Task objective
Keep the pictures out of your copy. Transcribe the records below exactly.

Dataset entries
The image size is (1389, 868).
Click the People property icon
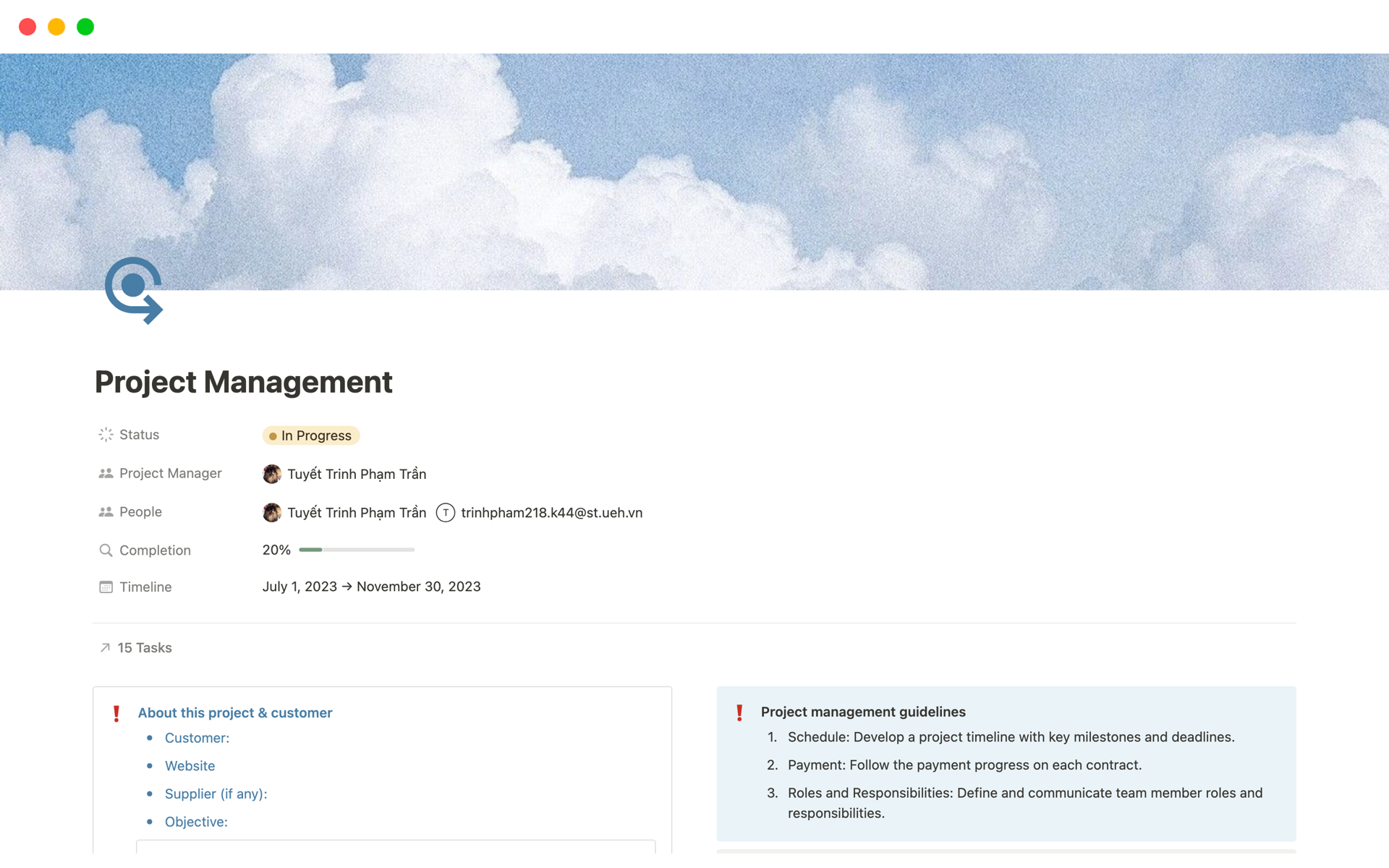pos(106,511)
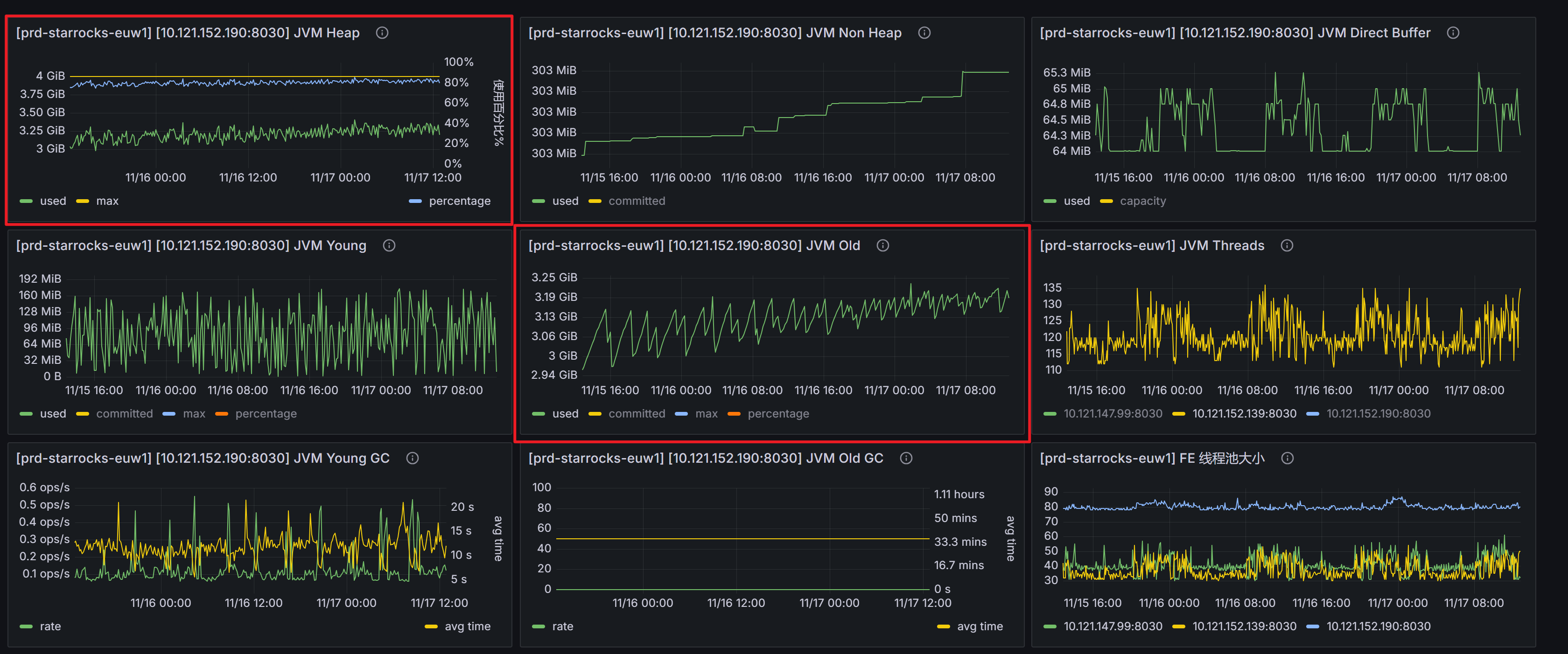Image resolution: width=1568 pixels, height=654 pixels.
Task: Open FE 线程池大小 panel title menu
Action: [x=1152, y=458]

Exercise result
The image size is (1389, 868).
Click the People property icon
pos(106,511)
Image resolution: width=1568 pixels, height=654 pixels.
Task: Open FE 线程池大小 panel title menu
Action: [x=1152, y=458]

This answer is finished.